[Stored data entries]

#####

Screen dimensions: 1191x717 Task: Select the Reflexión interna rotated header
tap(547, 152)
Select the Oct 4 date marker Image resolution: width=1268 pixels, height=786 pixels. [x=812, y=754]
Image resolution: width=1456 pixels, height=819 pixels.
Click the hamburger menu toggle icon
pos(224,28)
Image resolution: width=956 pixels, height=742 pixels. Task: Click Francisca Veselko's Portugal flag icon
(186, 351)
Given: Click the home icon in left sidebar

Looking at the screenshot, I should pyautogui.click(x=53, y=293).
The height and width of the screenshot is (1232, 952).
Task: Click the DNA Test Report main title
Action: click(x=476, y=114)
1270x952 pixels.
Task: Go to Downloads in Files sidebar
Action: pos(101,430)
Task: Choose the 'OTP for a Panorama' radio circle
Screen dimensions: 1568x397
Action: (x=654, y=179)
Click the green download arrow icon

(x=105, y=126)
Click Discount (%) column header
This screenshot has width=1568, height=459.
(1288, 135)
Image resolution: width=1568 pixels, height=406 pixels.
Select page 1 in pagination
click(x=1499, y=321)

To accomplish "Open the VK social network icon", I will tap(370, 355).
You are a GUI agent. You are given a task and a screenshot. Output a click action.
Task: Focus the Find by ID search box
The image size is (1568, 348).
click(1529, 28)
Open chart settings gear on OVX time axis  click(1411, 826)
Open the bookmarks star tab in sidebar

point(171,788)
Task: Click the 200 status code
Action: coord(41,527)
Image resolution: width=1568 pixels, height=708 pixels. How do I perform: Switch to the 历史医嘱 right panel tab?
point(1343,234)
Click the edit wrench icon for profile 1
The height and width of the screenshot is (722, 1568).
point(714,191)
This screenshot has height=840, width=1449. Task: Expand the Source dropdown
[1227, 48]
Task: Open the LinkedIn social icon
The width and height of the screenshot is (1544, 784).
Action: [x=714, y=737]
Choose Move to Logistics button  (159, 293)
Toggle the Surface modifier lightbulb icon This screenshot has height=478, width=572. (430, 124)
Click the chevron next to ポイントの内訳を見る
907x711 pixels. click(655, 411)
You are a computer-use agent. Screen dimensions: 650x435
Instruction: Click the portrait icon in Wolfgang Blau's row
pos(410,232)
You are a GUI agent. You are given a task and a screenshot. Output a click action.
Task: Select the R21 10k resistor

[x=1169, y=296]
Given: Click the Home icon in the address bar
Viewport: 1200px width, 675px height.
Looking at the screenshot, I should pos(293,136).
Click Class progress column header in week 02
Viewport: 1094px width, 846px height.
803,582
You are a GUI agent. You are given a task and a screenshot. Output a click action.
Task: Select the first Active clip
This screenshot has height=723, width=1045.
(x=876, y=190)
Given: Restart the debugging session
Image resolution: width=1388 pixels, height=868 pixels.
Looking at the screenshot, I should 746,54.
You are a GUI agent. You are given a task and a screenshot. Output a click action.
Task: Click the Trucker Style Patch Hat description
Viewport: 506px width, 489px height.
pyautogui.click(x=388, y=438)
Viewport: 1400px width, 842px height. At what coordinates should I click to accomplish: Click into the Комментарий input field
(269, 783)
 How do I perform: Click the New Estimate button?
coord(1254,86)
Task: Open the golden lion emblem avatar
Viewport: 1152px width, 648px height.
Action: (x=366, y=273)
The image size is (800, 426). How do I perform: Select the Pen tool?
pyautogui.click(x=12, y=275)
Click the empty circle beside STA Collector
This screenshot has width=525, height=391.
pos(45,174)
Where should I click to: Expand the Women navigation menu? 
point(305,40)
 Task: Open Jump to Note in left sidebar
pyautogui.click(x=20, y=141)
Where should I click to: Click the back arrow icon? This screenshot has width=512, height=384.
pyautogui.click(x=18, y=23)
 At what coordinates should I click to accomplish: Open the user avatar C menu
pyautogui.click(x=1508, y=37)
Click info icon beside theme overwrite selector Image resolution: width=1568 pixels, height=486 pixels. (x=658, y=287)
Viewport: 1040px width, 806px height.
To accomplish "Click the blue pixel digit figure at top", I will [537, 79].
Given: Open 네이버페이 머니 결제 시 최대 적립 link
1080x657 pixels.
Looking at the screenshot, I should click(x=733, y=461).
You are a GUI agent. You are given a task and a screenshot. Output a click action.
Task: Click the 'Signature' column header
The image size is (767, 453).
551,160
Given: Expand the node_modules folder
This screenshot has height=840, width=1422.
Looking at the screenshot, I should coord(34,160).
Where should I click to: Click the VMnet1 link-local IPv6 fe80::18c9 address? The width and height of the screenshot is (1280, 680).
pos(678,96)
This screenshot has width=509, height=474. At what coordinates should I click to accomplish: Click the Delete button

#####

*Aim:* Print every line from the items above without any changes.

*Exercise result:*
Screen dimensions: 1191x717 Task: Select the Reflexión interna rotated header
tap(547, 152)
Select the Oct 4 date marker Image resolution: width=1268 pixels, height=786 pixels. [x=812, y=754]
Image resolution: width=1456 pixels, height=819 pixels.
Click the hamburger menu toggle icon
pos(224,28)
Image resolution: width=956 pixels, height=742 pixels. Task: Click Francisca Veselko's Portugal flag icon
(186, 351)
Given: Click the home icon in left sidebar

Looking at the screenshot, I should pyautogui.click(x=53, y=293).
The height and width of the screenshot is (1232, 952).
Task: Click the DNA Test Report main title
Action: click(x=476, y=114)
1270x952 pixels.
Task: Go to Downloads in Files sidebar
Action: pos(101,430)
Task: Choose the 'OTP for a Panorama' radio circle
Screen dimensions: 1568x397
Action: (x=654, y=179)
Click the green download arrow icon

(x=105, y=126)
Click Discount (%) column header
This screenshot has width=1568, height=459.
(1288, 135)
Image resolution: width=1568 pixels, height=406 pixels.
Select page 1 in pagination
click(x=1499, y=321)

To accomplish "Open the VK social network icon", I will tap(370, 355).
You are a GUI agent. You are given a task and a screenshot. Output a click action.
Task: Focus the Find by ID search box
The image size is (1568, 348).
click(1529, 28)
Open chart settings gear on OVX time axis  click(1411, 826)
Open the bookmarks star tab in sidebar

point(171,788)
Task: Click the 200 status code
Action: coord(41,527)
Image resolution: width=1568 pixels, height=708 pixels. How do I perform: Switch to the 历史医嘱 right panel tab?
point(1343,234)
Click the edit wrench icon for profile 1
The height and width of the screenshot is (722, 1568).
point(714,191)
This screenshot has height=840, width=1449. Task: Expand the Source dropdown
[1227, 48]
Task: Open the LinkedIn social icon
The width and height of the screenshot is (1544, 784).
Action: [x=714, y=737]
Choose Move to Logistics button  (159, 293)
Toggle the Surface modifier lightbulb icon This screenshot has height=478, width=572. (430, 124)
Click the chevron next to ポイントの内訳を見る
907x711 pixels. click(655, 411)
You are a computer-use agent. Screen dimensions: 650x435
Instruction: Click the portrait icon in Wolfgang Blau's row
pos(410,232)
You are a GUI agent. You are given a task and a screenshot. Output a click action.
Task: Select the R21 10k resistor

[x=1169, y=296]
Given: Click the Home icon in the address bar
Viewport: 1200px width, 675px height.
Looking at the screenshot, I should pos(293,136).
Click Class progress column header in week 02
Viewport: 1094px width, 846px height.
803,582
You are a GUI agent. You are given a task and a screenshot. Output a click action.
Task: Select the first Active clip
This screenshot has height=723, width=1045.
(x=876, y=190)
Given: Restart the debugging session
Image resolution: width=1388 pixels, height=868 pixels.
Looking at the screenshot, I should 746,54.
You are a GUI agent. You are given a task and a screenshot. Output a click action.
Task: Click the Trucker Style Patch Hat description
Viewport: 506px width, 489px height.
pyautogui.click(x=388, y=438)
Viewport: 1400px width, 842px height. At what coordinates should I click to accomplish: Click into the Комментарий input field
(269, 783)
 How do I perform: Click the New Estimate button?
coord(1254,86)
Task: Open the golden lion emblem avatar
Viewport: 1152px width, 648px height.
Action: (x=366, y=273)
The image size is (800, 426). How do I perform: Select the Pen tool?
pyautogui.click(x=12, y=275)
Click the empty circle beside STA Collector
This screenshot has width=525, height=391.
pos(45,174)
Where should I click to: Expand the Women navigation menu? 
point(305,40)
 Task: Open Jump to Note in left sidebar
pyautogui.click(x=20, y=141)
Where should I click to: Click the back arrow icon? This screenshot has width=512, height=384.
pyautogui.click(x=18, y=23)
 At what coordinates should I click to accomplish: Open the user avatar C menu
pyautogui.click(x=1508, y=37)
Click info icon beside theme overwrite selector Image resolution: width=1568 pixels, height=486 pixels. (x=658, y=287)
Viewport: 1040px width, 806px height.
To accomplish "Click the blue pixel digit figure at top", I will [537, 79].
Given: Open 네이버페이 머니 결제 시 최대 적립 link
1080x657 pixels.
Looking at the screenshot, I should click(x=733, y=461).
You are a GUI agent. You are given a task and a screenshot. Output a click action.
Task: Click the 'Signature' column header
The image size is (767, 453).
551,160
Given: Expand the node_modules folder
This screenshot has height=840, width=1422.
Looking at the screenshot, I should coord(34,160).
Where should I click to: Click the VMnet1 link-local IPv6 fe80::18c9 address? The width and height of the screenshot is (1280, 680).
pos(678,96)
This screenshot has width=509, height=474. At what coordinates should I click to accomplish: Click the Delete button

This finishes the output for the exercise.